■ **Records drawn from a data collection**
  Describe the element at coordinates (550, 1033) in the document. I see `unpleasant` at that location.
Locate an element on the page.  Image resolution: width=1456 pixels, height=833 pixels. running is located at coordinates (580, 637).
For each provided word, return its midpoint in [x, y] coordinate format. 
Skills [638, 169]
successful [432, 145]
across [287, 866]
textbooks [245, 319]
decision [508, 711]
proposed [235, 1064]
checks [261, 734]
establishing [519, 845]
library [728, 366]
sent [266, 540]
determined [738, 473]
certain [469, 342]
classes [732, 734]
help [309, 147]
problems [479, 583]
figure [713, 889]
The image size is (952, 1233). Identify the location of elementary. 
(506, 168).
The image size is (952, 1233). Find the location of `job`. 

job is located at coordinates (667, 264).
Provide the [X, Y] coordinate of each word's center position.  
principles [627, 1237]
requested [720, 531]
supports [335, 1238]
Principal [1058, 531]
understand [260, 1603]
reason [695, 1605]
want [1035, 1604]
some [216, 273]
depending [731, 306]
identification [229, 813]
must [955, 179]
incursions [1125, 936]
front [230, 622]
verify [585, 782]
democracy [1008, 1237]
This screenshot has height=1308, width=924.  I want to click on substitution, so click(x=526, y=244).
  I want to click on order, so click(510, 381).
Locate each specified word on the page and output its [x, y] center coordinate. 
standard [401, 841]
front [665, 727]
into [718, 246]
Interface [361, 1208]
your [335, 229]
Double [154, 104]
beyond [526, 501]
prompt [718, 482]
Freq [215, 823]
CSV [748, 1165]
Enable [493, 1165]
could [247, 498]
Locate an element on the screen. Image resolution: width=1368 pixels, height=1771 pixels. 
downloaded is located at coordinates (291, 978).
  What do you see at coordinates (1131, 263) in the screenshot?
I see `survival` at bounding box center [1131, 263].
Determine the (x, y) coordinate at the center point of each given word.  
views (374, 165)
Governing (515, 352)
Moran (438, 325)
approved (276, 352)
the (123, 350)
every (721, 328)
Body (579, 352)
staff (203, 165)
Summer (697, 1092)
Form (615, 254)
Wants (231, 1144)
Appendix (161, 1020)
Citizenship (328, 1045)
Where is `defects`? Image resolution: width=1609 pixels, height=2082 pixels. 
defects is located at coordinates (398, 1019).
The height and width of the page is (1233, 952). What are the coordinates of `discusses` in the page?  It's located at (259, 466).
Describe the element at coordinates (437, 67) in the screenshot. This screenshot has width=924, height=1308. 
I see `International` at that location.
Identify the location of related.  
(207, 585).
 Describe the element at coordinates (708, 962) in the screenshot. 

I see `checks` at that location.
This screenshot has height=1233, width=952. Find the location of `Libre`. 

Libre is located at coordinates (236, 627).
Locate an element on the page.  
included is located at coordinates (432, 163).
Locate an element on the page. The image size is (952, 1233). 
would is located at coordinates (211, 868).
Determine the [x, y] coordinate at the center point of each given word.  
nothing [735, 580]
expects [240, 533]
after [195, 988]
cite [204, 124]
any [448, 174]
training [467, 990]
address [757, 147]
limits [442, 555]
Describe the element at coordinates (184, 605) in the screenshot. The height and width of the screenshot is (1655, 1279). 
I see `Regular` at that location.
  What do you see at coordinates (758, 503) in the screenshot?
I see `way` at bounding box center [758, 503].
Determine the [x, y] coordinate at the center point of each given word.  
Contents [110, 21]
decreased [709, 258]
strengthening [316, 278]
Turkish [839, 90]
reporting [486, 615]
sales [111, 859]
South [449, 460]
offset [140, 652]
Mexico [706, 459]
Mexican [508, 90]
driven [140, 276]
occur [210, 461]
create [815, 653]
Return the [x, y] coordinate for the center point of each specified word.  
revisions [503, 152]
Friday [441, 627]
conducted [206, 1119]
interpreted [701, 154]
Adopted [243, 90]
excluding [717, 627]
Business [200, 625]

■ **WHAT IS REQUIRED**
Extract and copy every line of the items above that contains the string "location". Matching is case-sensitive.

■ **WRITTEN SOLUTION**
  Describe the element at coordinates (550, 1033) in the document. I see `unpleasant` at that location.
The image size is (952, 1233). Identify the location of elementary. 
The image size is (952, 1233). Find the location of `job`. 
I see `International` at that location.
Identify the location of related.  
I see `checks` at that location.
This screenshot has height=1233, width=952. Find the location of `Libre`. 
I see `Regular` at that location.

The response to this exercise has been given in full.